> _Data for the task_:
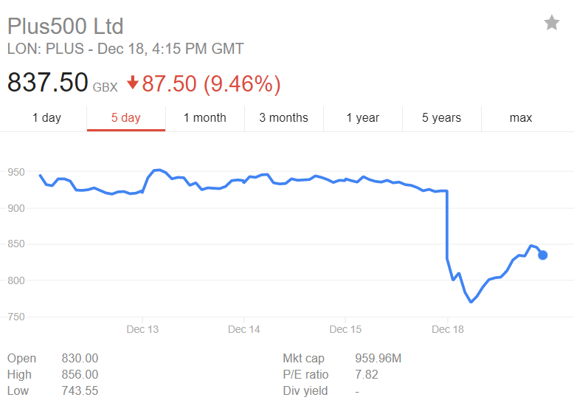Image resolution: width=574 pixels, height=417 pixels.
Task: Click the 837.50 current price value
Action: [48, 82]
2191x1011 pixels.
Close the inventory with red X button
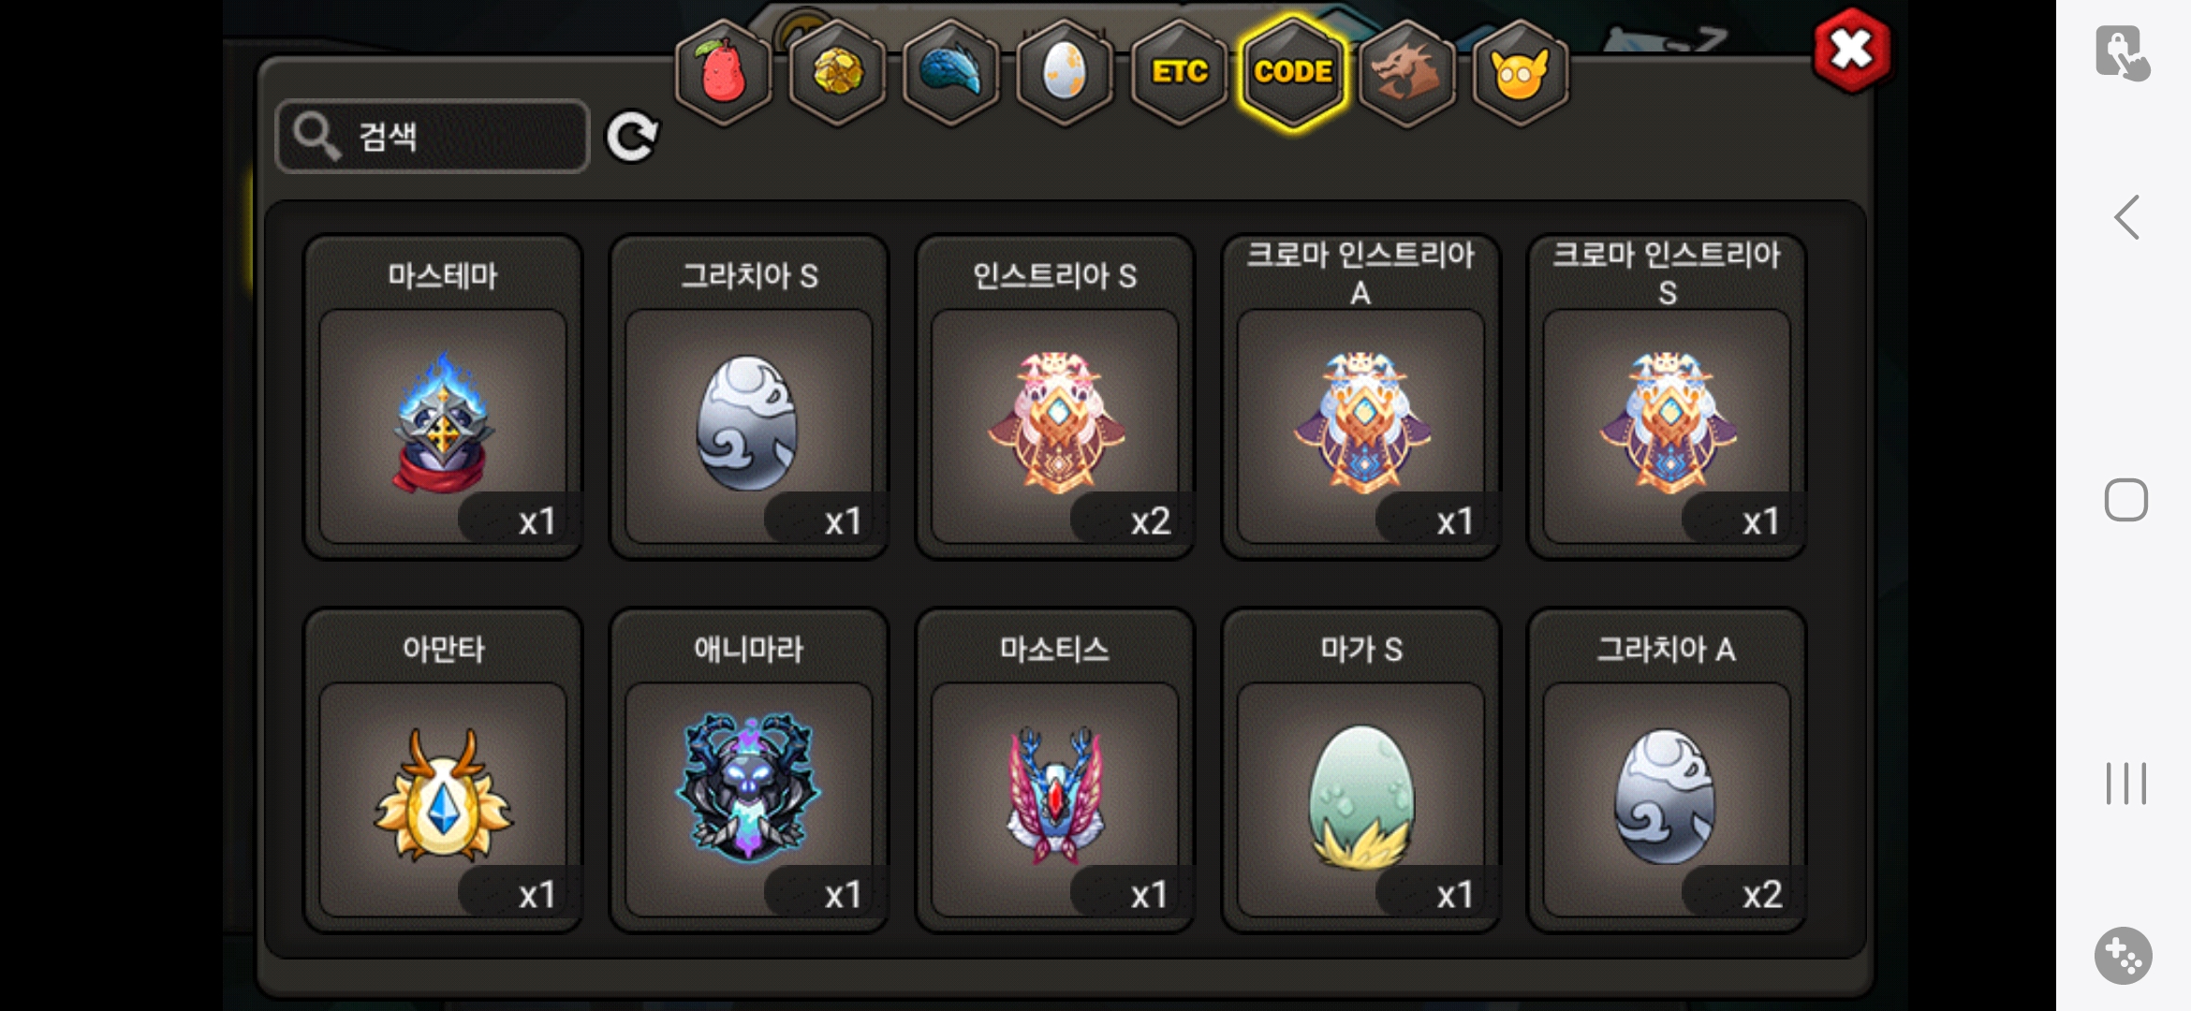click(x=1851, y=51)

> _What you should do_: Retype the line containing "2191x1011 pixels." and all lines after it through the end of the material, exactly and only those, leaving out pictures.

> _Answer for the task_:
2191x1011 pixels.
Close the inventory with red X button
click(x=1851, y=51)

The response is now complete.